Because of the risk of complications such as persistent gestational trophoblastic neoplasia or choriocarcinoma, a hydatidiform mole pregnancy can’t be allowed to continue. To prevent complications, the affected placental tissue must be removed. Treatment usually consists of one or more of the following steps:

  • Dilation and curettage (D&C). This procedure removes the molar tissue from the uterus. You lie on a table on your back with your legs in stirrups. You’ll receive general anesthesia to put you to sleep. After opening the cervix, your doctor removes uterine tissue with a suction device. A D&C for a molar pregnancy usually is done in a hospital or surgery center.
  • In some cases, medication to help your uterus contract and expel the contents of your uterus is used instead of D&C. Talk to your healthcare provider about the best treatment option for you as urgent treatment is recommended for molar pregnancies to help prevent complications.
  • Surgical removal of the uterus (hysterectomy). This occurs rarely if there’s increased risk of gestational trophoblastic neoplasia (GTN) and there’s no desire for future pregnancies.
  • Human chorionic gonadotropin (HCG or hCG) monitoring. After the molar tissue is removed, your doctor keeps measuring the human chorionic gonadotropin (hCG or HCG) hormone level until it goes down. A continuing high level of human chorionic gonadotropin (hCG or HCG) hormone in the blood might require more treatment. After treatment for the molar pregnancy is complete, your doctor might check HCG levels for six months to make sure no molar tissue is left. For people with gestational trophoblastic neoplasia (GTN), HCG levels are checked for one year after chemotherapy is completed. Because pregnancy HCG levels also increase during a regular pregnancy, your doctor might recommend that you wait 6 to 12 months before trying to become pregnant again. Your doctor can recommend a reliable form of birth control during this time.

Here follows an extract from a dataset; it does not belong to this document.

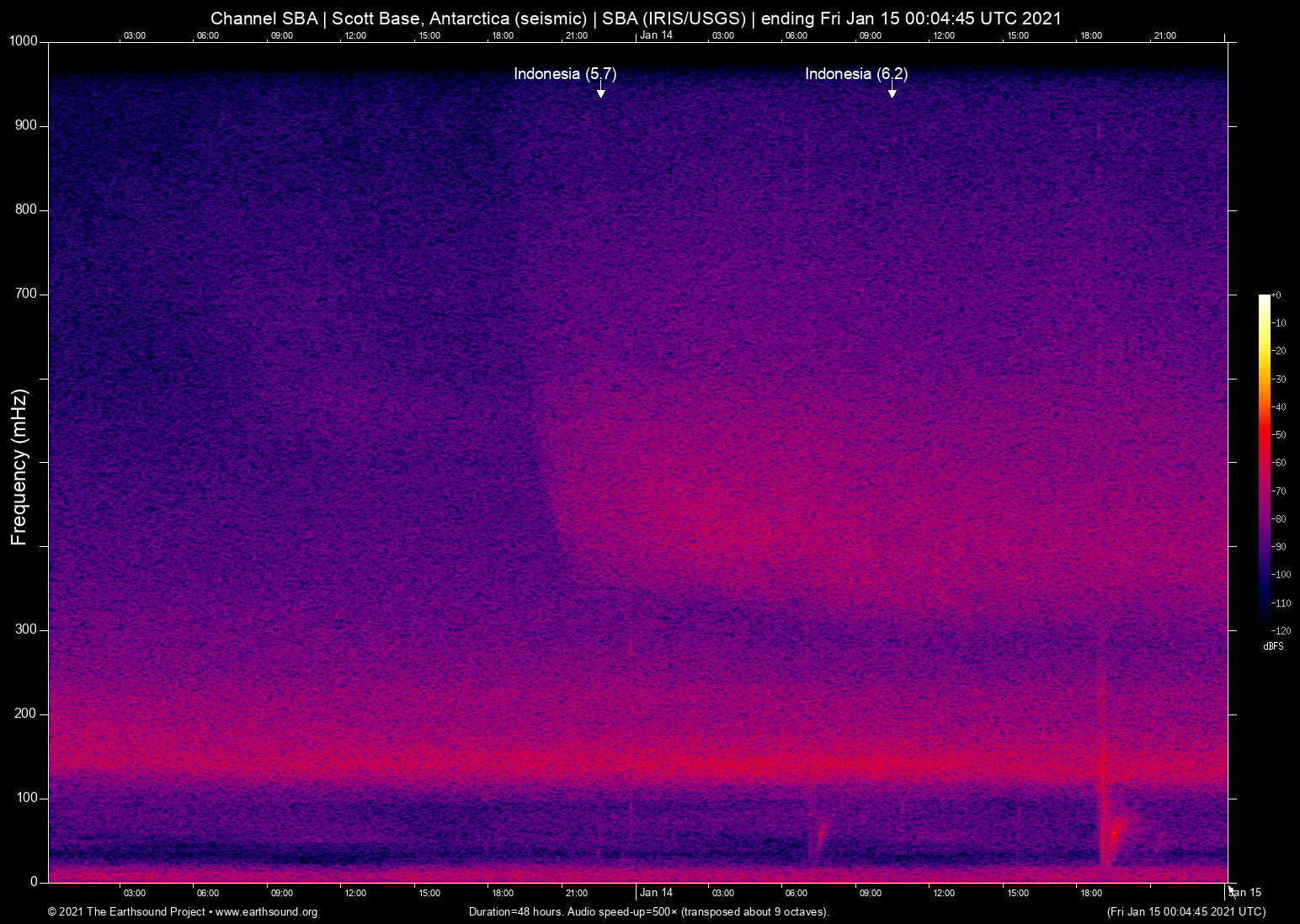Click the dBFS unit label
The height and width of the screenshot is (924, 1300).
tap(1273, 646)
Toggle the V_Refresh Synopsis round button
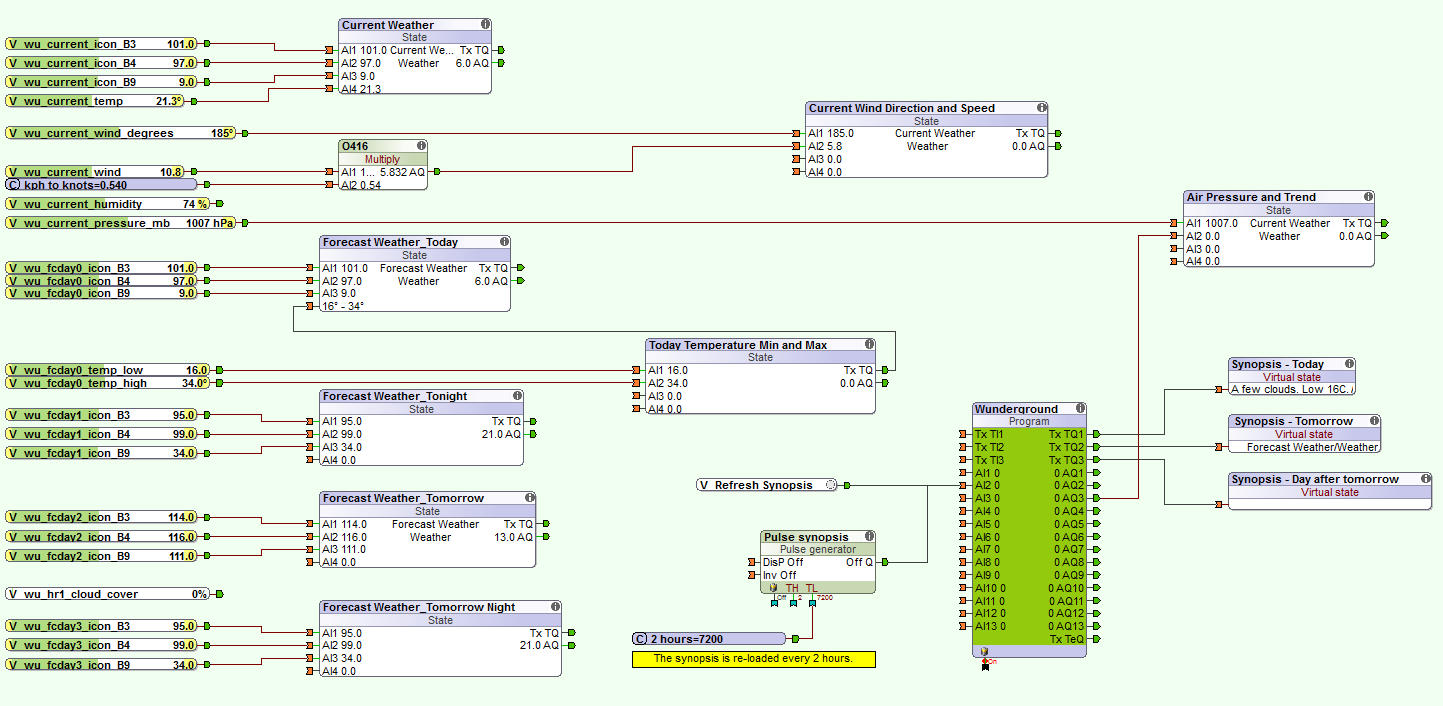The width and height of the screenshot is (1443, 706). (x=830, y=485)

Hydatidiform mole prognosis

Although hydatiform moles are usually considered benign, they are premalignant and do have the potential to become malignant and invasive 39, 40, 16. Most people who receive treatment for a hydatidiform mole pregnancy have no further complications. If you have a hydatidiform mole pregnancy, your risk for miscarriage doesn’t increase. You’re only at a slightly higher risk of a second molar pregnancy.

Some people find it helpful to seek genetic counseling before conceiving again. There aren’t any indications that a hydatidiform mole pregnancy should affect your decision to try to conceive again if you wish to do so.